In the movies, psychiatrists are often asking their patients about their earliest childhood memories. I've recognized, however, that our lives begin to take their shape long before we can recall our own memories.

Growing up in a suburban coastal town in Southern California, I was always curious about how I had come to be with my family. I always knew that my engineer father and stay-at-home mother had adopted me as a baby, just as they had my brother.

As a pre-teen, my father shared with me a letter from the state of California that told me that about my 16- and 17-year-old parents who made the decision to place me for adoption. I felt incredibly grateful that my biological parents had made the sacrifice at such a young age, and that they cared enough for my well-being to allow my adoptive parents to raise and nurture me.

My parents were so proud of me when I matriculated into medical school. I had been married for one year at the time and my then husband entered medical school with me. We were a dynamic duo, bound together by our shared vision of becoming physicians.

I knew that my adoptive parents had struggled with infertility, so I did not want to wait long before starting my own family. My oldest daughter was born in our third year of medical school, our second during our fourth year, and our son during my third year of residency. These were challenging years, to say the least. But raising my three children is the best thing that ever happened to me.

Being a parent made me a better psychiatrist. Of course, there were times when I was in public with my children that I would think to myself, “I am really glad that no one here knows what I do for a living!"

My marriage later ended when he and I no longer shared the same goals. I also faced a battle myself with cancer, and additionally lost both of my parents. These were extraordinarily difficult times.

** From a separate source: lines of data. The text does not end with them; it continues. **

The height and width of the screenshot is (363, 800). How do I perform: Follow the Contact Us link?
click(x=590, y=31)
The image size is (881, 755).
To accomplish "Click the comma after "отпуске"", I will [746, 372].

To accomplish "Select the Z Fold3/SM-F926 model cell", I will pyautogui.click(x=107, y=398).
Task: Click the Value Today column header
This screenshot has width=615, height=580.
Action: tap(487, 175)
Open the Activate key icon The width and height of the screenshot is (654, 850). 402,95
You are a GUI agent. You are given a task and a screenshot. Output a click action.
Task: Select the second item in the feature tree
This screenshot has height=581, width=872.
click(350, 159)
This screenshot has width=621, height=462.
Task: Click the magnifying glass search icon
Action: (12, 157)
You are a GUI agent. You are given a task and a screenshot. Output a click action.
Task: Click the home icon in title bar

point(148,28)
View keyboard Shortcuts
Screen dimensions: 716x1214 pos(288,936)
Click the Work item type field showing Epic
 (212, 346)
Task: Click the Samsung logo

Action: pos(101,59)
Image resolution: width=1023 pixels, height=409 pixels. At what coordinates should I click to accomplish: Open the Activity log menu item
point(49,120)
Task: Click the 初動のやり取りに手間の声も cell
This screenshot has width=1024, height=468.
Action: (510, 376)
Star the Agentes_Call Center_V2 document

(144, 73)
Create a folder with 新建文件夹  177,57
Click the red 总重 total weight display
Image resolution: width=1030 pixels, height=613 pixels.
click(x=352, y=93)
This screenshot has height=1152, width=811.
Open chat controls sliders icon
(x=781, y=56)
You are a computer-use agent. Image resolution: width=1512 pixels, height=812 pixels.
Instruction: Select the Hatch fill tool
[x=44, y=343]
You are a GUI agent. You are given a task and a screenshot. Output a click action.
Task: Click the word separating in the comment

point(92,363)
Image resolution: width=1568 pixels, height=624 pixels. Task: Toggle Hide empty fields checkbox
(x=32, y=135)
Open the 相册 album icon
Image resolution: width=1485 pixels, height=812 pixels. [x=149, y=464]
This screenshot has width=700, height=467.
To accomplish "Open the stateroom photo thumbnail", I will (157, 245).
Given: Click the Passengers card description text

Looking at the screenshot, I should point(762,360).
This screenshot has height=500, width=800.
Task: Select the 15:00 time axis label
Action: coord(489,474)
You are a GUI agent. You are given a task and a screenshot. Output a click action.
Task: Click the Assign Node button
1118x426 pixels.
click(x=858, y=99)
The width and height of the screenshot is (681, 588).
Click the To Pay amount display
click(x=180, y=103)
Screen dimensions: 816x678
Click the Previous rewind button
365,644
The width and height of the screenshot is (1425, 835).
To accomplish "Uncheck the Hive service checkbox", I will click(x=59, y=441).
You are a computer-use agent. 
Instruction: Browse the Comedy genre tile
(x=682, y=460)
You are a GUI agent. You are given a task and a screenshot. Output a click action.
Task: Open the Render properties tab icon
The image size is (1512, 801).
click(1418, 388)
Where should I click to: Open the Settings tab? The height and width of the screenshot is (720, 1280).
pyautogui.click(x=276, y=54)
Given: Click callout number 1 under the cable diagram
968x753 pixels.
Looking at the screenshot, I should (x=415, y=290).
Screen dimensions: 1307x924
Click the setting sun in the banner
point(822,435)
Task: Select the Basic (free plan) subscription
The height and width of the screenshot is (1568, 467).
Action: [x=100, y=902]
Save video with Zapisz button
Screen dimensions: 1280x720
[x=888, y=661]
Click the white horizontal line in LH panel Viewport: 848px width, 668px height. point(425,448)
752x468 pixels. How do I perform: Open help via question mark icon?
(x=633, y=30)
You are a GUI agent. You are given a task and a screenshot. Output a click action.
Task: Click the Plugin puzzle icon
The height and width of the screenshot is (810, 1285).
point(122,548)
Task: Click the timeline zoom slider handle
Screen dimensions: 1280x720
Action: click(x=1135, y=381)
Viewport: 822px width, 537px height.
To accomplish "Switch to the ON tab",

I believe that my life experiences have made me stronger, more knowledgeable as well as more empathic. I hope it helps you to know some of the challenges that I have faced. I very much look forward to helping support you through yours. I believe we can do hard things.

Dr. Charla Jones is board certified adult psychiatrist with more than 12 years of experience and a special interest in women’s health. Dr. Jones attended the University of Dayton as an undergraduate, followed by the University of Cincinnati for medical school and residency training. Upon completion of her residency, she completed a two-year advanced psychotherapy training program through the Cincinnati Center for Psychotherapy and Psychoanalysis. Dr. Jones has worked in a myriad of clinical settings including adult inpatient, psychiatric emergency room, and private practice. She has spent most of her career treating patients in outpatient settings for healthcare organizations including St. Elizabeth Physicians, Novant Health and TriHealth. Prior to joining the team at Galia Collaborative, she worked in a primary care setting working collaboratively with primary care physicians to support the whole-self of patients. Dr. Jones treats a variety of conditions, including depression, anxiety, obsessive compulsive disorder, bipolar disorder, and PTSD.

I believe..

  • A physician's job is not to judge patients, but to listen empathically and strive to understand.
  • At any given moment, we are each doing the very best that we can.
  • You can give something 110% and still not get the outcome you want or expected.
  • A successful relationship between a doctor and a patient requires mutual respect, trust, and honesty.
  • Walking away from a bad situation isn't a failure; it's being brave.
  • Sharing struggles and imperfections leads to more authentic relationships with others.
  • Life is too short not to make time for fun.